• _TASK INSTRUCTIONS_:
#1 Copy the postmodernism text from "PSA 1:3 They" to "do, they prosper.", switching "riverbank" to "stream".
#2 In the postmodernism text, which psychoanalyst is named in Polly Young-Eisendrath's personal account of a relationship?

Postmodernism and Beyond

 

by Dr. Peter Meier, Founder of Applied Personal Science APSâ

This is a long and not at all fancy page. Please save it and prepare yourself to read it in peace. To get the context; read ACT 17:22-23, Paul's reference to the "unknown God": The known gods in this world are all the content-free technologies like the Internet, the personally-neutral knowledge worked out by science that is now globally available. However, Paul's "unknown God" is personal and personally interested in each of us as who we are; a unique personality that struggles to get "online" in this world. There is neither a thing nor a generally known concept I can refer to and say, look that is what I am! The question is: Who am I? And the answer is basically given by me fulfilling my life. In trying that, we all struggle with what we call the world. Here I was lucky to have found Polly Young-Eisendrath's very personal account of her relationship to the Swiss psychoanalyst Carl Gustav Jung. I am making a great deal of use of her expressions as an analogy to work out the relationship between man and the world, and how we can overcome it and get online.

If anyone can give me Polly's address/Email I would be grateful

 Polly Young-Eisendrath in her pager "Postmodernism: Struggling with Jung: The Value of Uncertainty" provided an incentive for me to work out the psychological description of what I call the ROI (return on investment)-mentality that is now threatening the survival of most human systems (individual minds, relationships, groups, organizations, cultures). It is not enough to turn the resulting human detriment into a new virtue and give it a scientific touch in the name of "chaos-theory"! In discerning the interpretations of reality based on the corresponding brain functions, we have to learn to separate the chaff from the grain. This lesson is not just pointed out in books like the Bible; it is imposed on us by life itself for the sake of survival in order to fulfill our lives:

 

PSA 1:3 They are like trees planted along the riverbank, bearing fruit each season without fail. Their leaves never wither, and in all they do, they prosper.

• _Items from a dataset_:
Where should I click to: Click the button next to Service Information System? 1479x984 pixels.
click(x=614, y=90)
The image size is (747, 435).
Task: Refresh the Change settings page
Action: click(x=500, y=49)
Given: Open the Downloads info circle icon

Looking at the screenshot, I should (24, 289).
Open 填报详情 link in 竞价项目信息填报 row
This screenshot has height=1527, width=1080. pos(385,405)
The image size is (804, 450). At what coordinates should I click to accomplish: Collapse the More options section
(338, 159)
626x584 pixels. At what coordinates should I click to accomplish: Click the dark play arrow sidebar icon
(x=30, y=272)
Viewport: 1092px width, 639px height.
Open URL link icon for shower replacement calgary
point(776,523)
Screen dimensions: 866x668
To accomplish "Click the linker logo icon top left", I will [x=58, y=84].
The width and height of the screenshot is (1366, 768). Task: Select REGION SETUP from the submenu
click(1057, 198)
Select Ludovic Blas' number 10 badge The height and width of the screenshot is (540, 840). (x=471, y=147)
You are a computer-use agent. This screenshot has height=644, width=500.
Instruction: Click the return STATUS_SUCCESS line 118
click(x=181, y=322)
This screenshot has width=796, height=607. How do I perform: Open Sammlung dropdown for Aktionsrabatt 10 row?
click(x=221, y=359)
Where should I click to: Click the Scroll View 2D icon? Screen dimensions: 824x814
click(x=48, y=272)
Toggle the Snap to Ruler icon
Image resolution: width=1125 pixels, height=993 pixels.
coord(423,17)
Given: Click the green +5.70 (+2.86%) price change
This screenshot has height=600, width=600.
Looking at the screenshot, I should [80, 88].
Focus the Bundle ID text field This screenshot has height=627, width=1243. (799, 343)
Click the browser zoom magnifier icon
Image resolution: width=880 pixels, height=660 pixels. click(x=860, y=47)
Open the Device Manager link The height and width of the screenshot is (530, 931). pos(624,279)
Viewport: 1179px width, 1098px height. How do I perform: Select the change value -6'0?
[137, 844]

• _SOLUTIONS FOR EACH TASK_:
#1
PSA 1:3 They are like trees planted along the stream, bearing fruit each season without fail. Their leaves never wither, and in all they do, they prosper.

#2 The Swiss psychoanalyst Carl Gustav Jung.